UNE HEURE DANS LE PASSÉ


J’étais seule hier soir au coin de mon foyer,
Regardant tristement la branche de noyer
Qui dans l’âtre, en fumant, lentement se consume…
Je rêvais… — j’en conviens, — c’est souvent ma coutume ;
Un peu de rêverie est parfois le seul bien
Du pauvre cœur brisé qui n’espère plus rien !…
Evoquant du passé les heures fortunées,
Je remontais le cours de mes jeunes années :
Par moment, je voyais le regard triste et doux
De ma mère disant la prière à genoux ;
Me faisant répéter, après elle à voix haute,
Le Pater et l’Ave que je savais sans faute.
Puis, la scène changeant au gré de mon esprit,
Je redisais les vers que mon père m’apprit
Pour fêter grand maman le jour de Sainte-Rose.
Réciter trente vers ce n’est pas peu de chose,

Surtout s’il faut y mettre et le geste et le ton !
Je restai huit grands jours sans savoir ma leçon.
Oh ! quels doux souvenirs rappelle cette fête !
Du salon, dès la veille, on faisait la toilette ;
Tous y mettaient des fleurs.
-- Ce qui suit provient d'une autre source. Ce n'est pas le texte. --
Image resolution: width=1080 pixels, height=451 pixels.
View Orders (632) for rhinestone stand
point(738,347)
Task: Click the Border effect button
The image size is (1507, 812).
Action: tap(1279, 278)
Comme il était plaisant
De voir chacun passer apportant son présent,
D’un pas mystérieux et d’un air d’importance,
Tout joyeux d’un plaisir qu’il savourait d’avance !
Sur le grand guéridon s’étalaient les travaux
Que le soir nous devions ériger en cadeaux.
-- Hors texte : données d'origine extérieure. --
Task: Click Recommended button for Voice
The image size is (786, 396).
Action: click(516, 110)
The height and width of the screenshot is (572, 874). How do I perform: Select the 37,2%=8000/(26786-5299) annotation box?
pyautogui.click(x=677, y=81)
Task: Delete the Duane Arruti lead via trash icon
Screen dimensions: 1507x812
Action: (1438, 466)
Tous étaient en émoi : Fanchette, la servante,
Préparait pour diner quelque crême savante,
Et ma mère, qui seule était dans le secret,
De l’office éloignait tout regard indiscret.
Sous prétexte d’aider notre bonne Thérèse,
L’un tirait un fauteuil ou traînait une chaise ;
Et tout en répétant tout bas le compliment,
Pour ne pas l’oublier quand viendrait le moment,
Nous parlions dans les coins en regardant la porte.
« Ah ! pourvu, disait Jean, que grand’mère ne sorte
« Pas encor tout-à-fait de sa chambre ! » — Voilà
Quelle crainte on avait dans cet heureux temps-là ! —
Puis au repas du soir, ce jour-là, notre aïeule
Souriante, au dessert entonnait toute seule,
Une vieille chanson qui parlait d’autrefois…
Et tous applaudissaient à sa tremblante voix !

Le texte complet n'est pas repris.